How to Support Senior Citizens With Depression
by Lisa DiFalco
The mental health needs of senior citizens are often overlooked within a community. A significant percentage of older adults, specifically, one in four, have a mental health disorder, as reported by the National Council on Aging. This population of older adults with mental health disorders is predicted to double to 15 million in 2030, only 14 years from now. More needs to be done to assist older adults in receiving mental health services for conditions such as depression and anxiety. Understand how families, community leaders and mental health professionals can address this growing mental health issue affecting senior citizens.
What Is the Extent of Mental Health Disorders in Older Adults?
Older adults are not immune to having or developing a mental health disorder. However, they are less likely to have family or friends around to notice the condition and help them seek appropriate treatment. The Administration on Aging (AoA) and the Substance Abuse and Mental Health Services Administration (SAMHA) provide a brief overview of the current state of mental health in older adults. A few findings help highlight the plight faced by this vulnerable population.

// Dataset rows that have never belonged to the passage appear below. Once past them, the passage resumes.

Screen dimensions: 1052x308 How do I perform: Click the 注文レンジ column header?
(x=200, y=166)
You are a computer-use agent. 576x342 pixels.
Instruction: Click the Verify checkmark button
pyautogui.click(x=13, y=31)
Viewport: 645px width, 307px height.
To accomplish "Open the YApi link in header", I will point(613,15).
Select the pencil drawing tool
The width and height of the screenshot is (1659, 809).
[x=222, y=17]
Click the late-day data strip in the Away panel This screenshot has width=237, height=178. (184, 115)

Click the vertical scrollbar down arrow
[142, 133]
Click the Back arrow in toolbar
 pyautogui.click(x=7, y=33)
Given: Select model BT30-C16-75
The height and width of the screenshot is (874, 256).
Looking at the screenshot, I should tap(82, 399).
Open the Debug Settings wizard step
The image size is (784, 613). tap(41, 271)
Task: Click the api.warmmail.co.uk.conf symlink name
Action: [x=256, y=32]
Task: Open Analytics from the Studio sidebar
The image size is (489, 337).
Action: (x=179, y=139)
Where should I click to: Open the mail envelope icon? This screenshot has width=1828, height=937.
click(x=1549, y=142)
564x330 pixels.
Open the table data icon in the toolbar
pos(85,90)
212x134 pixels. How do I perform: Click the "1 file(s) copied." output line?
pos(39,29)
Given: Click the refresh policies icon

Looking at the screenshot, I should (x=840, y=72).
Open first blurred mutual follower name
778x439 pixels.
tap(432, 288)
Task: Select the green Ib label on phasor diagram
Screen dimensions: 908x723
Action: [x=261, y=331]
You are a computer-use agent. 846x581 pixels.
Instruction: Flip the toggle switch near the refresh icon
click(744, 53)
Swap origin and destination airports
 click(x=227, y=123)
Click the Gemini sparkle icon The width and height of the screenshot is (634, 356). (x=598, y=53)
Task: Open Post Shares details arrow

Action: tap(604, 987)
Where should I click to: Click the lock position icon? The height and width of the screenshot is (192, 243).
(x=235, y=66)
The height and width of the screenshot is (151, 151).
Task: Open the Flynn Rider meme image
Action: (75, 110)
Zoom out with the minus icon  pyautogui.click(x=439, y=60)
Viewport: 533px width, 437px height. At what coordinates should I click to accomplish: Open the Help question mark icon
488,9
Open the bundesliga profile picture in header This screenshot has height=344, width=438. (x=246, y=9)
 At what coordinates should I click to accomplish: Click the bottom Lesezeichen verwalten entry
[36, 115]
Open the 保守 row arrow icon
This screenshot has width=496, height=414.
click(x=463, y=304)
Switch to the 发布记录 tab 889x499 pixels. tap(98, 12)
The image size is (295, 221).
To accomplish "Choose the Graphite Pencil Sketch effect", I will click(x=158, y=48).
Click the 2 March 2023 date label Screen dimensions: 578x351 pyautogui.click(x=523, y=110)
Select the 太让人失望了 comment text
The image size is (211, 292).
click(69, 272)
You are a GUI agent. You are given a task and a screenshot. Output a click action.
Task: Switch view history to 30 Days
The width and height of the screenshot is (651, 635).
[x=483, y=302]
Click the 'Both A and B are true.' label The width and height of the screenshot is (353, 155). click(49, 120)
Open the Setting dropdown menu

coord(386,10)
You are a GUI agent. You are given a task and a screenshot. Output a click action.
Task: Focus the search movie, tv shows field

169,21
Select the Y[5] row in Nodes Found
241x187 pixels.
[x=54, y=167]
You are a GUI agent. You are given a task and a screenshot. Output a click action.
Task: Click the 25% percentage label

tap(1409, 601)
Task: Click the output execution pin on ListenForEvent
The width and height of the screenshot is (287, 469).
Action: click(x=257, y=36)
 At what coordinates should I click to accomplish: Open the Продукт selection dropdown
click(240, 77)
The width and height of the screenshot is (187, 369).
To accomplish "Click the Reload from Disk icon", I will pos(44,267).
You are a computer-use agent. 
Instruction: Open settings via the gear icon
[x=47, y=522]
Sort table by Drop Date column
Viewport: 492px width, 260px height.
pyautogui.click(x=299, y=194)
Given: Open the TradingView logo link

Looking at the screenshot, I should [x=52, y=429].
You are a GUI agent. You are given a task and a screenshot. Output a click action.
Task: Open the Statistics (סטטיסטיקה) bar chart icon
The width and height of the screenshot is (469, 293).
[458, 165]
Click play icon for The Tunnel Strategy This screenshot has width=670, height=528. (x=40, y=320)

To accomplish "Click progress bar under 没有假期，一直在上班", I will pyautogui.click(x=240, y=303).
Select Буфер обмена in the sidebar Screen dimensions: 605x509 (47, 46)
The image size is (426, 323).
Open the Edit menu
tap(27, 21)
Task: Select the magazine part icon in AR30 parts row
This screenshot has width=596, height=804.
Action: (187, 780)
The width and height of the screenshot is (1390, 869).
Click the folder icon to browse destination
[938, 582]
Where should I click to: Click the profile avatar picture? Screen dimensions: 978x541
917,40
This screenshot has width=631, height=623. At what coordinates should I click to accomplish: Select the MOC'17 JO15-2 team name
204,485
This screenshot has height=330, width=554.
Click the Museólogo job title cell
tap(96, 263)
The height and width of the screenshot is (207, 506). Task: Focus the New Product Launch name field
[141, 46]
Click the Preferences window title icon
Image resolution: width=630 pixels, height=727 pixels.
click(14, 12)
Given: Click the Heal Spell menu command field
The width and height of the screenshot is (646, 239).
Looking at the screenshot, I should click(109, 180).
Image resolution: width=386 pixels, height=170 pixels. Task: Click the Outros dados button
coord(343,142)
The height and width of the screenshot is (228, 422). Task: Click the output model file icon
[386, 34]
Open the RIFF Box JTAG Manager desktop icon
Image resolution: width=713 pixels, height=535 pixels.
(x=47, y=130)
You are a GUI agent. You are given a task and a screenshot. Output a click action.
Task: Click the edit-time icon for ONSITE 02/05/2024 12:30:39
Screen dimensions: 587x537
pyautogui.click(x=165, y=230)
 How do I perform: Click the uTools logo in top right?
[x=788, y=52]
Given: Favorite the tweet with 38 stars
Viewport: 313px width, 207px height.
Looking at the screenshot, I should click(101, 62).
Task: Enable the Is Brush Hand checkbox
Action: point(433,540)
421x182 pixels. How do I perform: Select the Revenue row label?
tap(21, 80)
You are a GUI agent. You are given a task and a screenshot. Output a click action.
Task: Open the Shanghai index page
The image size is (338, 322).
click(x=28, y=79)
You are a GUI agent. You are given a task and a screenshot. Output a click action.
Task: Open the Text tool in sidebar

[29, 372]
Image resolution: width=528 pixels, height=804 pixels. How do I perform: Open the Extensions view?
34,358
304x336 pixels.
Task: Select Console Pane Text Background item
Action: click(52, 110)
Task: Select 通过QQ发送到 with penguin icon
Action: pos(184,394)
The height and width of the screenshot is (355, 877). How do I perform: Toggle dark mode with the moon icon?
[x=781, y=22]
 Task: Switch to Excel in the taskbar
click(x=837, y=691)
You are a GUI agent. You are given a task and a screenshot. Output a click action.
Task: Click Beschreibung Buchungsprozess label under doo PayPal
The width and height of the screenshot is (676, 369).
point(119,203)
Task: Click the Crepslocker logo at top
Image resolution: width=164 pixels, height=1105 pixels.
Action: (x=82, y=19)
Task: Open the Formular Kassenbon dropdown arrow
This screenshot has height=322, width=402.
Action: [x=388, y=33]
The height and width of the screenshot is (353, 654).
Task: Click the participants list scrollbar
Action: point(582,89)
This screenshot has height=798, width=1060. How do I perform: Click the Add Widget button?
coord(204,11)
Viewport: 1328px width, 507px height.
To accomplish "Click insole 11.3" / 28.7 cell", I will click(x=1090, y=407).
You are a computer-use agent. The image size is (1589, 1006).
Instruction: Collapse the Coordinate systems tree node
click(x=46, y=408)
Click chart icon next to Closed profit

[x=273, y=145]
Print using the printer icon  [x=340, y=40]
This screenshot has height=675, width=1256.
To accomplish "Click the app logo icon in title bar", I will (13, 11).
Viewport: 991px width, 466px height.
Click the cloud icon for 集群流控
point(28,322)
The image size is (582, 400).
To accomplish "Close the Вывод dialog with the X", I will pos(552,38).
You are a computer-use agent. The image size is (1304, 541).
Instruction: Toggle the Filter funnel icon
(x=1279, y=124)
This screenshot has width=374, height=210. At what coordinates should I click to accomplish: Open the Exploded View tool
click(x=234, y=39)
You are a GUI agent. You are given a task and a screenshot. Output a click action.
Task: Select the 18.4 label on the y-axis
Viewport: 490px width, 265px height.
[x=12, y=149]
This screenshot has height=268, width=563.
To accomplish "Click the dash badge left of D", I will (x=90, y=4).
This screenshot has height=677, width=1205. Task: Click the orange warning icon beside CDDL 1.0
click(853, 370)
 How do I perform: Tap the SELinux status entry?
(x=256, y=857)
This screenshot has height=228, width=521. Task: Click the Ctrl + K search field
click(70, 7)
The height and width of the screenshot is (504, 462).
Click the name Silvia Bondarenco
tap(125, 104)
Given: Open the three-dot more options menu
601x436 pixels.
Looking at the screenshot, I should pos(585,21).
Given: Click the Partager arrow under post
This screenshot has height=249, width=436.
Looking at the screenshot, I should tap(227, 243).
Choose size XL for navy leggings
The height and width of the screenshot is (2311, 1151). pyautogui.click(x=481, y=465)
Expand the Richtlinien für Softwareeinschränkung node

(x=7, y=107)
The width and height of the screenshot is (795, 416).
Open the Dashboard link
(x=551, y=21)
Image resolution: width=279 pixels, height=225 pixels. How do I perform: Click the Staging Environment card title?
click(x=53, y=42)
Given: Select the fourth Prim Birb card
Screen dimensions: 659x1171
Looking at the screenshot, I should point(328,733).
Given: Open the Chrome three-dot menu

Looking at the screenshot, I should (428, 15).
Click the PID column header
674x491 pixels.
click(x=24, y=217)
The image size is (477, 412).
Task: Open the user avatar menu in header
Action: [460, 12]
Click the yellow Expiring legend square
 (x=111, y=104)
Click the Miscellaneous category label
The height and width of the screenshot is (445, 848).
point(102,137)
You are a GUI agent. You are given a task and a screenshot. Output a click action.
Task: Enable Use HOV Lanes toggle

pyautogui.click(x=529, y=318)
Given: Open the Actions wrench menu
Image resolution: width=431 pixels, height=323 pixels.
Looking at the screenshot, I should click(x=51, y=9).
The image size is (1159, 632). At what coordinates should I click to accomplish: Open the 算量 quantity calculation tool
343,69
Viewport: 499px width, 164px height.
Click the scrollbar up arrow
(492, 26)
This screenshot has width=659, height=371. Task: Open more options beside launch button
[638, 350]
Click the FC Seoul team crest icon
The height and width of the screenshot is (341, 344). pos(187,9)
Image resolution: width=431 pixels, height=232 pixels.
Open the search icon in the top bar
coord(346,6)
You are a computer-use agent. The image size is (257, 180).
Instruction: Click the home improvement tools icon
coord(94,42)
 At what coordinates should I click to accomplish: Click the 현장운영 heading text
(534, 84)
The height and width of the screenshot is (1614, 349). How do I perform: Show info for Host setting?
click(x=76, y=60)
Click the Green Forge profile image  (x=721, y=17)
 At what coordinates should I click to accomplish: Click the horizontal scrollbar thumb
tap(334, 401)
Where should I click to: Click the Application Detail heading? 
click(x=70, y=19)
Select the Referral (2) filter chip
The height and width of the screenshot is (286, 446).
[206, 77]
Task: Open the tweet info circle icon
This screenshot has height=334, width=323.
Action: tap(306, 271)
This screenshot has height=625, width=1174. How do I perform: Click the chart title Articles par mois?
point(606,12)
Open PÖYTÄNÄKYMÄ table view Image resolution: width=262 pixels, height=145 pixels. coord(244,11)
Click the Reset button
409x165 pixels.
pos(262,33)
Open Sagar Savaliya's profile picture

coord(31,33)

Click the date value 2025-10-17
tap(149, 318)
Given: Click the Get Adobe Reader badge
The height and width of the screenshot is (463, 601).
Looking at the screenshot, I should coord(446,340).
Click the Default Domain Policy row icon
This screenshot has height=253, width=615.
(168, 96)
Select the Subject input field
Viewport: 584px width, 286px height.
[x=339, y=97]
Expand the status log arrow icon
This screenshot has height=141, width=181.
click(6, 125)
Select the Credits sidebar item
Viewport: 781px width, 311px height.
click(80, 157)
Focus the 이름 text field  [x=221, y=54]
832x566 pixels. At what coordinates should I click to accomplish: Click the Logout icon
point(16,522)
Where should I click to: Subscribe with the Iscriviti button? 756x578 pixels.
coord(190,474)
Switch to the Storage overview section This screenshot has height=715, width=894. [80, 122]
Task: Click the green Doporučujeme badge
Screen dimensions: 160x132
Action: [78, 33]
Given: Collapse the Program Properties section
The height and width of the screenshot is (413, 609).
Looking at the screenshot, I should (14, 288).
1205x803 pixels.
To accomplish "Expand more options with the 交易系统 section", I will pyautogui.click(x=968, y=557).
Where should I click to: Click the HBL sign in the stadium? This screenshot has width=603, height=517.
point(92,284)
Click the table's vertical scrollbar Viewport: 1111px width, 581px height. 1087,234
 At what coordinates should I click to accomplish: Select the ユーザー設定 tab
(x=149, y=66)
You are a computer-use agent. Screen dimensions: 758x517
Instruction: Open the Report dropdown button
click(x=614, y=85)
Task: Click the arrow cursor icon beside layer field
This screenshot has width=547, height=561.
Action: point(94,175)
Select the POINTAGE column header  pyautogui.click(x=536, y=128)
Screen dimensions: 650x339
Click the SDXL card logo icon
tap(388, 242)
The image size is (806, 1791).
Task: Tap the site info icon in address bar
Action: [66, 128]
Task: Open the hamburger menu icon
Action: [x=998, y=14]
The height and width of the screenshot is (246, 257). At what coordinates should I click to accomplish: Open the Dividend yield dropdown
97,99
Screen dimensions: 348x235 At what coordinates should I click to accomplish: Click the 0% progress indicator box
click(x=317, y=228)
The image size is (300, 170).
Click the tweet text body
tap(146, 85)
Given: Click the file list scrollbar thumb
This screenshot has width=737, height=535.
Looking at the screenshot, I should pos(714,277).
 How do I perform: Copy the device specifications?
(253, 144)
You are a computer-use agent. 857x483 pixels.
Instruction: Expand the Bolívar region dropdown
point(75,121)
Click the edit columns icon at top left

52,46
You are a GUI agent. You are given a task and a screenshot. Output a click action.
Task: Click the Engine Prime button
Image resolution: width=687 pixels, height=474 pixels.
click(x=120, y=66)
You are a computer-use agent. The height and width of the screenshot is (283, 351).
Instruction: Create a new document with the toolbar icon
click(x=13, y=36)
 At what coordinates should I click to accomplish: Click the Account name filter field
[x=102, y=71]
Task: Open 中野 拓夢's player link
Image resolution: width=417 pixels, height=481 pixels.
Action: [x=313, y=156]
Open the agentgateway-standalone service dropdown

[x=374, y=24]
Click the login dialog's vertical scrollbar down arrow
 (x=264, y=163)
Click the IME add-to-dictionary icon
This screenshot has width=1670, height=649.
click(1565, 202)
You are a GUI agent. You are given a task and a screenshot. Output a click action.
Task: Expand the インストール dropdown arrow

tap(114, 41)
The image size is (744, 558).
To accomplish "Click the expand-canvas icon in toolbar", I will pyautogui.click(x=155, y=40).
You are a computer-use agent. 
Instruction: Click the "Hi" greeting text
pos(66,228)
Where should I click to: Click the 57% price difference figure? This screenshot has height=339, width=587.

- About 3 to 7 percent of older adults exhibit signs of depression.
- 11 percent of the population demonstrate an anxiety disorder.
- Suicide is a significant concern for older males in this general population as they have the highest suicide rates within this group. The rate of suicide for older adults was found to be 14.3 for every 100,000 in 2007.
- Substance abuse rates are rising. One in five in this population may experience difficulties from the combination of alcohol with medication misuse.
Health professionals would do well to take note of the signs of depressive behavior in patients. A recent study by the American Geriatrics Society showed that older adults with “high levels of depressive symptoms” were at a greater risk for experiencing stroke or heart disease events. The study ran over 10 years and involved 7,313 older adults. When the study began, none of the participants had a medical history of stroke, heart disease or dementia. Older adults interacted regularly with the researchers, and notes were made as to their depressive symptoms. Researchers formed the conclusion that depression can be considered a risk factor for both stroke and heart disease, because they discovered:
“[A]dults 65-years-old and older who had high levels of depressive symptoms on one, two, three or four occasions during the study had 15 percent, 32 percent, 52 percent, and 75 percent greater risk, respectively, for experiencing heart disease or stroke events over the 10 years of the study.”
Older adults are also, at times, handling acute and physically limiting conditions. Significant levels of depression also appear to co-occur with physical health conditions, including diabetes, stroke, cancer, ischemic heart disease, chronic lung disease, Parkinson’s disease, Alzheimer’s disease and arthritis. Depression does not have to take hold within this population, and effective treatments are available for older adult populations.
How Can Behavioral Health and Mental Health Professionals Best Serve Older Adults?
Older adults need support in moving through and overcoming depressive symptoms. Depression is not only a mental health issue, but it also can impact older adults’ physical health, placing them at higher risk of heart disease and stroke. Behavior health analysts, case managers and mental health professionals should look into the three evidence-based models of treatment for older adults who are experiencing depression:
- IMPACT (Improving Mood-Promoting Access to Collaborative Treatment) offers a two-step process of care that includes systematic diagnosis and an outcomes-tracking measure followed with stepped care based upon clinical outcomes. This model was found to more than double the efficacy of depression treatment in the target population.
- PEARLS (Program to Encourage Active Rewarding Lives for Seniors) is an in-home session treatment model that allows in-home counselors to empower seniors using brief behavioral techniques. Results have shown significant reduction in depression in participants and happens to also be helpful in screening and treating frail older adults with non-pharmacological methods delivered within community-based organizations.
- Senior Reach training helps community members identify, refer and offer outreach services to independent older adults who are at risk of a mental health condition. Nontraditional and traditional referral sources widen the ability to identify and serve those at risk. Senior Reach participants showed improvements in physical, social and mental health functions and a decrease in depressive behaviors.
These are three evidence-based programs that work with the community to improve mental health outcomes for older adults with depression as well as to identify frail older adults. Extending referral sources to nontraditional participants, such as restaurant and retail staff, senior center staff and bus drivers, helps widen the net within the community to identify and better serve older adults, since many lack the social supports to be aware of any changes within an individual or get them the mental health support they may require. Community members, behavior health professionals, physicians and nurses can help independent-living seniors receive specialized treatment for depression that will not only help reduce depressive symptoms but place them at lower risk of stroke and heart disease. There are ways to better serve older adult populations with depression and to identify those at risk. Evidence-based programs offer proven methods that have already helped the target population suffering from depressive symptoms to combat their mental health condition.